Probably no other member of the Obama Cabinet has racked up as many frequent-flier miles over the past three months than former Colorado Senator Ken Salazar. As the new sheriff in town at the Department of the Interior, he's been taking his agenda on the road -- presiding over offshore lease sales in New Orleans, visiting Indian schools in the Dakotas, studying global warming in Alaska and drought in California, denouncing ethical lapses under the former regime in Lakewood. It's been a dizzying display of bold initiatives and whizbang theater -- and a bit of a tightrope walk between environmental and development interests, as detailed in my March feature, "The Zen of Ken."

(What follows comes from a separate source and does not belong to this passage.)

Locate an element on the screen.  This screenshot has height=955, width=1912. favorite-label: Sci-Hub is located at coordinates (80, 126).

Just in the past few days, Salazar moved to withdraw a last-minute, Bush-era rule allowing mountaintop miners to dump waste in streambeds; announced the formation of a new Office of Youth (not to be confused with the Bureau of Indian Affair's Office of Utes, headed by Fred Gwynne); rolled back another Bush regulation designed to "streamline" (or cripple) the Endangered Species Act; and found time to unveil this progress report on his first 100 days. Not surprisingly, the report is rather, well, complimentary.

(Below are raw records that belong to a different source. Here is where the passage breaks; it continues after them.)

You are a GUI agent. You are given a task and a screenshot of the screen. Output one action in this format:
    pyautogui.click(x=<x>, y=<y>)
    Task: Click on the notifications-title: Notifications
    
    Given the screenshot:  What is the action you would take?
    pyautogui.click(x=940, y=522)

Some of the biggest challenges on Salazar's long list -- like actually building the infrastructure for the alternative-energy "moonshot" he keeps talking about -- still lie ahead. But the Secretary has certainly hit the ground running. Maybe it's time to take a breather and hit that family-operated Dairy Queen on the north side of town. We'd hate to see the hardest-working member of the Cabinet sidelined by sheer exhaustion.